• _Data entries_
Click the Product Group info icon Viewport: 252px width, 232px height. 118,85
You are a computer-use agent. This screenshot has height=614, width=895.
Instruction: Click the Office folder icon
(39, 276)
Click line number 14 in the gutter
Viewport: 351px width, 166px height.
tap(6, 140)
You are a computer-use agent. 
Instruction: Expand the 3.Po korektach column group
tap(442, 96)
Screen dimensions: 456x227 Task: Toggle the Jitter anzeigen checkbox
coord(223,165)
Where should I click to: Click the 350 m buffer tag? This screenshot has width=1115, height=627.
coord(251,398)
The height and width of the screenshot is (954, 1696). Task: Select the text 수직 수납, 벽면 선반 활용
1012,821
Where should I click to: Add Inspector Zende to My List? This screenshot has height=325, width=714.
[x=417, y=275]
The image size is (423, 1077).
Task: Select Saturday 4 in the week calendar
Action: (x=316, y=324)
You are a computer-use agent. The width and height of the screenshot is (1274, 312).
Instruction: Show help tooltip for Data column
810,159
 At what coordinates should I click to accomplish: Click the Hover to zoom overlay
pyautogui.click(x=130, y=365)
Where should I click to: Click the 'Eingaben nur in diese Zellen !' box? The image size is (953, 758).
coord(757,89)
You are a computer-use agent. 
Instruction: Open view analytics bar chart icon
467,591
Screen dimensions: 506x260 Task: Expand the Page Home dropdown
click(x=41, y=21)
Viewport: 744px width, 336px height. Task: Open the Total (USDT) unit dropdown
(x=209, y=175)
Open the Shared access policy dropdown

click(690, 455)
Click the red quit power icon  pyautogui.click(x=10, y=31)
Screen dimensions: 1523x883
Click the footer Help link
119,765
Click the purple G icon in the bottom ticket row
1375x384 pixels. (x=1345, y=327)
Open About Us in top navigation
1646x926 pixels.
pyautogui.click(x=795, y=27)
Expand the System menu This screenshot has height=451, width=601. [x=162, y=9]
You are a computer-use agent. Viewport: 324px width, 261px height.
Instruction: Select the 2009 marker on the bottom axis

• _What needs to be done_
Rewrite the material from the line containing "Screen dimensions: 456x227" through its end, replacing "Instruction" with "Command" and leaving everything else untouched.

• _Exercise response_
Screen dimensions: 456x227 Task: Toggle the Jitter anzeigen checkbox
coord(223,165)
Where should I click to: Click the 350 m buffer tag? This screenshot has width=1115, height=627.
coord(251,398)
The height and width of the screenshot is (954, 1696). Task: Select the text 수직 수납, 벽면 선반 활용
1012,821
Where should I click to: Add Inspector Zende to My List? This screenshot has height=325, width=714.
[x=417, y=275]
The image size is (423, 1077).
Task: Select Saturday 4 in the week calendar
Action: (x=316, y=324)
You are a computer-use agent. The width and height of the screenshot is (1274, 312).
Command: Show help tooltip for Data column
810,159
 At what coordinates should I click to accomplish: Click the Hover to zoom overlay
pyautogui.click(x=130, y=365)
Where should I click to: Click the 'Eingaben nur in diese Zellen !' box? The image size is (953, 758).
coord(757,89)
You are a computer-use agent. 
Command: Open view analytics bar chart icon
467,591
Screen dimensions: 506x260 Task: Expand the Page Home dropdown
click(x=41, y=21)
Viewport: 744px width, 336px height. Task: Open the Total (USDT) unit dropdown
(x=209, y=175)
Open the Shared access policy dropdown

click(690, 455)
Click the red quit power icon  pyautogui.click(x=10, y=31)
Screen dimensions: 1523x883
Click the footer Help link
119,765
Click the purple G icon in the bottom ticket row
1375x384 pixels. (x=1345, y=327)
Open About Us in top navigation
1646x926 pixels.
pyautogui.click(x=795, y=27)
Expand the System menu This screenshot has height=451, width=601. [x=162, y=9]
You are a computer-use agent. Viewport: 324px width, 261px height.
Command: Select the 2009 marker on the bottom axis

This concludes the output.